Making up words, in the right context, is encouraged. You can start sentences with and. And because. Because The Bristol Sauce is a place where we are helped along by grammatical rules, not caged by them.
Palate and palette are not the same. Approach with caution.
Per cent is written out, not as a symbol.
Pop-up is hyphenated.
For how to spell, what to capitalise, appropriate use of grammar and other interesting style notes please consult the excellent and exhaustive Guardian style guide.
Further reading
The best thing you can do to improve your writing is a) write and b) read. Reading the work of other restaurant critics and food writers will improve your writing immeasurably.
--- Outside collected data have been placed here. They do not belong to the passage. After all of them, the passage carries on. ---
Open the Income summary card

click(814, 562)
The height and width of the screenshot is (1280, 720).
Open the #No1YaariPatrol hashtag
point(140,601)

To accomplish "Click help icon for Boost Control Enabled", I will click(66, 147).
That said, reading widely is also hugely advantageous as it allows you to draw inspiration and reference from outside the world of food.
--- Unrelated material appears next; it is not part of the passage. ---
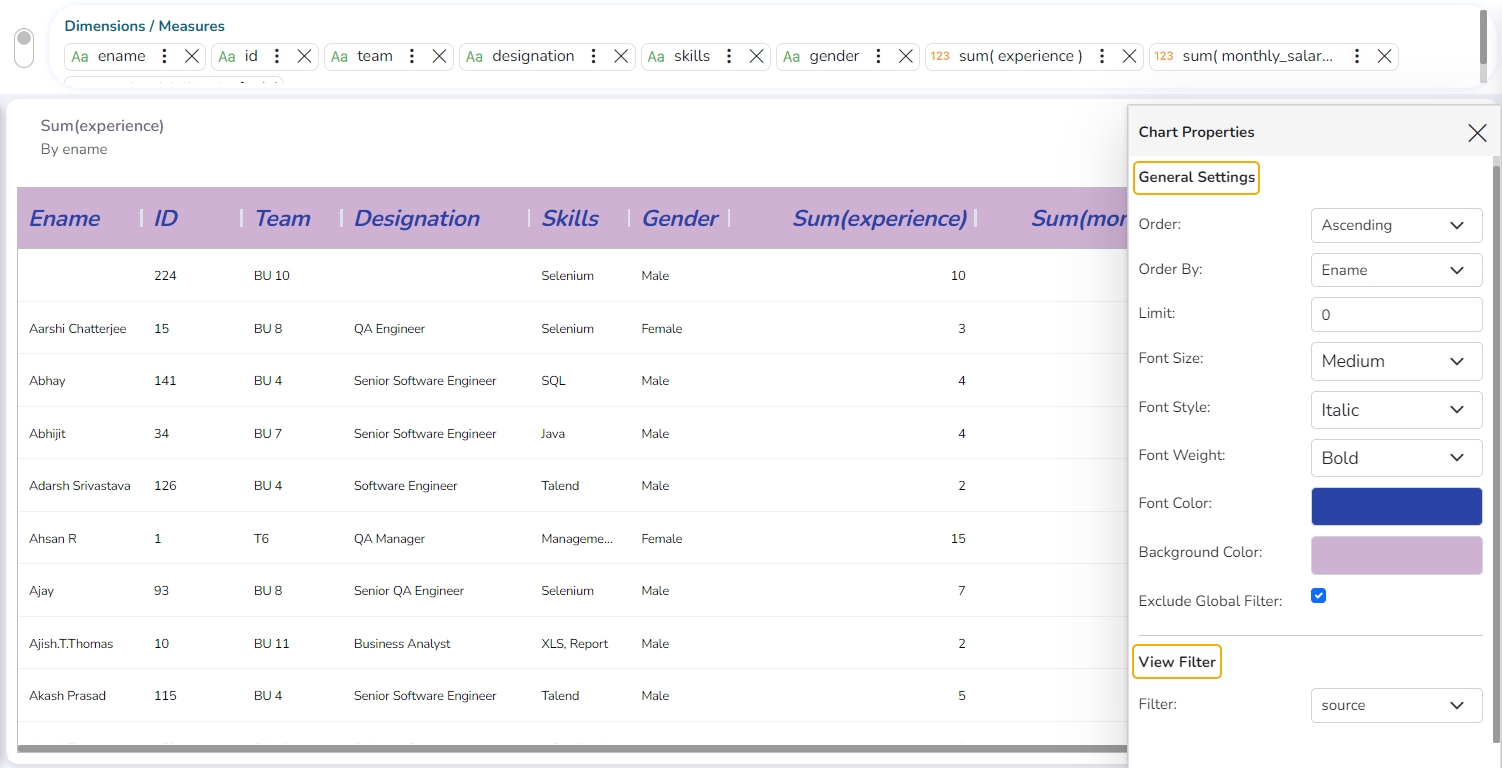Open the Font Size dropdown
1502x768 pixels.
click(1395, 361)
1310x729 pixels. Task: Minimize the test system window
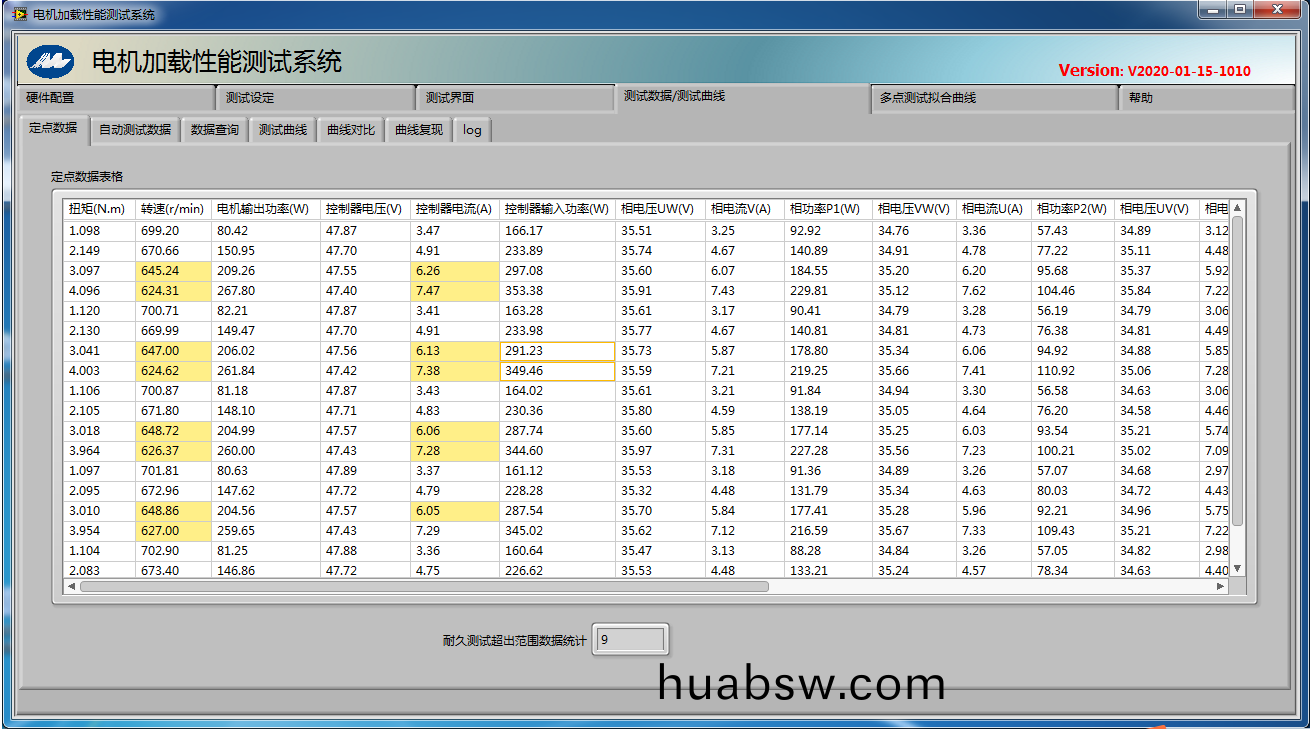1213,10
Read all the critics religiously every week at least twice. The first time for enjoyment the second and subsequent times to analyse the overall structure and use of language, style and rhythm. Decide what you love and what you hate about the writing. That process will teach you pretty much everything you need to know about writing a restaurant review and your own voice will emerge from knowing your own preferences - Andy Lynes, Smashed
Publications, blogs and Substacks we suggest subscribing to:
Smashed by Andy Lynes
Eat This, Drink That by Fiona Beckett
Professional Lunch by Marshall Manson
Bald Flavours by Sam Wilson
A suggested reading list of books:
Table Talk by AA Gill
Wasted Calories and Ruined Nights by Jay Rayner
Comfort Eating by Grace Dent
An A-Z Chinese of Food (Recipes Not Included) by Jenny Lau
Consider The Lobster by David Foster Wallace
Kitchen Confidential by Anthony Bourdain
Any book by MK Fisher
In the Kitchen: Essays on food and life by various writers
All Consuming by Ruby Tandoh
Small Fires by Rebecca May Johnson
Honey from a Weed by Patience Gray
A Woman’s Place is in the Kitchen by Sally Abé
Burn the Place by Iliana Regan
Tender at the Bone by Ruth Reichl
Blood, Sweat and Asparagus Spears by Andrew Turvil
Unreasonable Hospitality by Will Guidara
Without Reservation by Jeremy King
We’d recommend BookHaus in Wapping Wharf as an excellent place to purchase the above titles. It’s a beautiful shop to browse and the owner, Darran, is wonderfully knowledgable and helpful. Please avoid Amazon, if possible.